Message subliminal.
Ecouter "Le téléphone sonne" dans sa voiture le soir sur les routes de l'été, c'est beaucoup de bonheur, avec parfois une montée d'adrénaline qui vous prend à l'écoute de certaines interventions. Ce dernier cas de figure était celui de mercredi : une émission dont le thème était, précisément, le bonheur, en lien -si j'ai bien compris- avec la revue L'Expansion qui se penche sur la question.
Qu'on n'y ait pas parlé de l'Evangile, où le mot de bonheur est l'un de ceux qui revient le plus souvent, passe encore : ça ne fait plus partie du bagage culturel minimum, OK. Mais qu'on y ait distillé à ce point des idées fausses sur le christianisme, sans que personne ne réagisse puisque personne ne sait au juste ce que ça veut dire, là... C'est de la malhonnêteté. La palme revenant, comme de bien entendu, à Michel Onfray, philosophe officiel de la République en passe de prendre la place du regretté et oublié Alain (auteur, tiens, de "Propos sur le bonheur" dont personne ne parle plus...). Onfray ne peut pas ouvrir la bouche sans mettre en cause le judéo-christianisme, coupable de tous les maux de notre pauvre monde : il y voit la cause du matérialisme dans lequel nos sociétés sont engluées, et a même été jusqu'à affirmer que, si l'école publique pratiquait à ce point la culture de l'effort et de la souffrance, c'était parce qu'elle n'était rien moins que l'héritière de la fameuse morale judéo-chrétienne.

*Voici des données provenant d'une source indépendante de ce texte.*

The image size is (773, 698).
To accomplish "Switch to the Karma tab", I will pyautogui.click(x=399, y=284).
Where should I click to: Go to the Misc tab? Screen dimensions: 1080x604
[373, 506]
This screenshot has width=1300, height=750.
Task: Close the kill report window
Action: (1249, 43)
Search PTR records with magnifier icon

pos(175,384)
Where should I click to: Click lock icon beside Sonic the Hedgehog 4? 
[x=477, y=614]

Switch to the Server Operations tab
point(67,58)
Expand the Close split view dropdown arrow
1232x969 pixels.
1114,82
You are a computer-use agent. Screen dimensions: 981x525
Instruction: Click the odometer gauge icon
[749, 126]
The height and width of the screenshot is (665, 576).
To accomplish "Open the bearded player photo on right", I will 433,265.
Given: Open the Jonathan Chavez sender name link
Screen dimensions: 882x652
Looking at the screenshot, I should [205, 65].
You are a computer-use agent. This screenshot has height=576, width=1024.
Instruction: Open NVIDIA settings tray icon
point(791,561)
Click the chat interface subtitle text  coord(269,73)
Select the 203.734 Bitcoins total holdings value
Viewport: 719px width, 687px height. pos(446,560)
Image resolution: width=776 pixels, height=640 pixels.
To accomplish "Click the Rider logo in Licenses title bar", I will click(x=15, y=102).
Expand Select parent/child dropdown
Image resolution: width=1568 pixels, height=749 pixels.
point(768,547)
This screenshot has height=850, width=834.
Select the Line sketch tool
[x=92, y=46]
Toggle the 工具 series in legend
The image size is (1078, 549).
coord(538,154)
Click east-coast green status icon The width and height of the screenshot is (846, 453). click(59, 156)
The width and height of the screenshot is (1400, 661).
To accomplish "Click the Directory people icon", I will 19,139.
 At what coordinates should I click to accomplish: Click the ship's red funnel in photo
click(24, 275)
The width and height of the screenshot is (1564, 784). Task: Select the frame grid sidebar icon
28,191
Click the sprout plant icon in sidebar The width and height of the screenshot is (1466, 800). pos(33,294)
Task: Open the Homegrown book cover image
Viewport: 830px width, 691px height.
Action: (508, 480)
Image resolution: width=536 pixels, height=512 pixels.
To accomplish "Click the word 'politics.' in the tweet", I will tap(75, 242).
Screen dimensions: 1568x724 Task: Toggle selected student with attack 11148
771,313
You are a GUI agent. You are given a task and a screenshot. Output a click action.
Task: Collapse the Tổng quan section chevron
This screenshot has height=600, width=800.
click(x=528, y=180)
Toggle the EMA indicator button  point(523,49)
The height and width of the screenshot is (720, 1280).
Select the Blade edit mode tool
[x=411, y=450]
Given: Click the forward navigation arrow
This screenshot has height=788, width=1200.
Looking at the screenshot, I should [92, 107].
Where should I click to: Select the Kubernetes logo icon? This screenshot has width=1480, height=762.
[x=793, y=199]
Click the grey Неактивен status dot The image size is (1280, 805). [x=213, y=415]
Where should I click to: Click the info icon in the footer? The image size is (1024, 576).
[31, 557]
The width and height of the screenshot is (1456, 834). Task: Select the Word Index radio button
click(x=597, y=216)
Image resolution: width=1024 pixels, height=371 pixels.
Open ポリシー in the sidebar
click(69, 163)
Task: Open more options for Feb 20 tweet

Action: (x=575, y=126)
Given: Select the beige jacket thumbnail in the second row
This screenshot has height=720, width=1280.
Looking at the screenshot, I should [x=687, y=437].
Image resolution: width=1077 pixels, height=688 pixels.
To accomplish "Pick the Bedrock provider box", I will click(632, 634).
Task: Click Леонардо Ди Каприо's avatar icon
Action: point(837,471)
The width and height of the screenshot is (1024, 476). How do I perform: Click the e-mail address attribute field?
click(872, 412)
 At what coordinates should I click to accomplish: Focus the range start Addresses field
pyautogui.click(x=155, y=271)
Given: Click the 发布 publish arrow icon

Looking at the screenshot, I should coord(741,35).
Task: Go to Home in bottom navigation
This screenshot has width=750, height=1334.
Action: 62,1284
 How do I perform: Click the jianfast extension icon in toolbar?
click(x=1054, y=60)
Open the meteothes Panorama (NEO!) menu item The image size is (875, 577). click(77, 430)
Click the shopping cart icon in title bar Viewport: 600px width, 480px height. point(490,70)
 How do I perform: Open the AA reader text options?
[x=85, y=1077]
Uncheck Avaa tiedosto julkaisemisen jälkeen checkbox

Il faut dire que judéo-chrétienne, ça passe beaucoup mieux que judéo tout court. Mais finalement, est-ce moins meurtrier ? Ce genre de procédé, qui affirme sans argumenter, ça s'appelle de la manipulation ; ce sont des quantités de petits messages subliminaux qui s'entassent dans notre mémoire et finissent par construire un monument de haine et de mensonge.